**** Recorded information

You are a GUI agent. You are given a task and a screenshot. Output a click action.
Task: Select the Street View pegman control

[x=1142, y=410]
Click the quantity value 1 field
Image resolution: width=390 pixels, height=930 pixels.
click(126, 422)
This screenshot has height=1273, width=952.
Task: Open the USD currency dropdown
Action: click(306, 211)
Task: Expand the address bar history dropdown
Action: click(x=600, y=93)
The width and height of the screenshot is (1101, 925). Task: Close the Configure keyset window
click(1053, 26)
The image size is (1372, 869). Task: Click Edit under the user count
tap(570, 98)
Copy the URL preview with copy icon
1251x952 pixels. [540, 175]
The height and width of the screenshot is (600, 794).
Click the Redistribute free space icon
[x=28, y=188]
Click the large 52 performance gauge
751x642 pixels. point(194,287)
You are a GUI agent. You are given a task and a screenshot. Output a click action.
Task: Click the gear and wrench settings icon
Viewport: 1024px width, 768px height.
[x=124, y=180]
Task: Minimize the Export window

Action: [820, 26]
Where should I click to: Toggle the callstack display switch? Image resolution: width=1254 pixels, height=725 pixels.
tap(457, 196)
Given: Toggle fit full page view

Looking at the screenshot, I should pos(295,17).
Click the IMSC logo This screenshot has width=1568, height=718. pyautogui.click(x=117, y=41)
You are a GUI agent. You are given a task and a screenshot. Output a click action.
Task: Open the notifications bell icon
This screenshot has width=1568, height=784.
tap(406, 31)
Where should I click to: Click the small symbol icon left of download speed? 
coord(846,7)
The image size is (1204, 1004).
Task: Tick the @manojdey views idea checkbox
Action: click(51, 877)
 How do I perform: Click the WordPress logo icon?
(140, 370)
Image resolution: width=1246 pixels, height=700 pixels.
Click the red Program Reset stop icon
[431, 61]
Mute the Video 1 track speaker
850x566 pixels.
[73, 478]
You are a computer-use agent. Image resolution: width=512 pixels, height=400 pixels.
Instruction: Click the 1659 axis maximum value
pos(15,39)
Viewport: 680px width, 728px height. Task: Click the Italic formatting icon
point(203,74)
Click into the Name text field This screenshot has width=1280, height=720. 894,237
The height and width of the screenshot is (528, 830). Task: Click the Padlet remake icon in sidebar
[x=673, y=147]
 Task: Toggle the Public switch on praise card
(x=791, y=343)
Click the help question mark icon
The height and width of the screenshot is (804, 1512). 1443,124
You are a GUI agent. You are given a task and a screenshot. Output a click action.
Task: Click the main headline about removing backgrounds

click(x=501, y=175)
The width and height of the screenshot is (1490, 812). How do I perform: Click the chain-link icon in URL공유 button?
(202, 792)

********

### Your instructions
Can you reproduce, word for word, the data lines from the one containing "You are a computer-use" through the one containing "point(203,74)", including both of those lines?

### Worked solution
You are a computer-use agent. Image resolution: width=512 pixels, height=400 pixels.
Instruction: Click the 1659 axis maximum value
pos(15,39)
Viewport: 680px width, 728px height. Task: Click the Italic formatting icon
point(203,74)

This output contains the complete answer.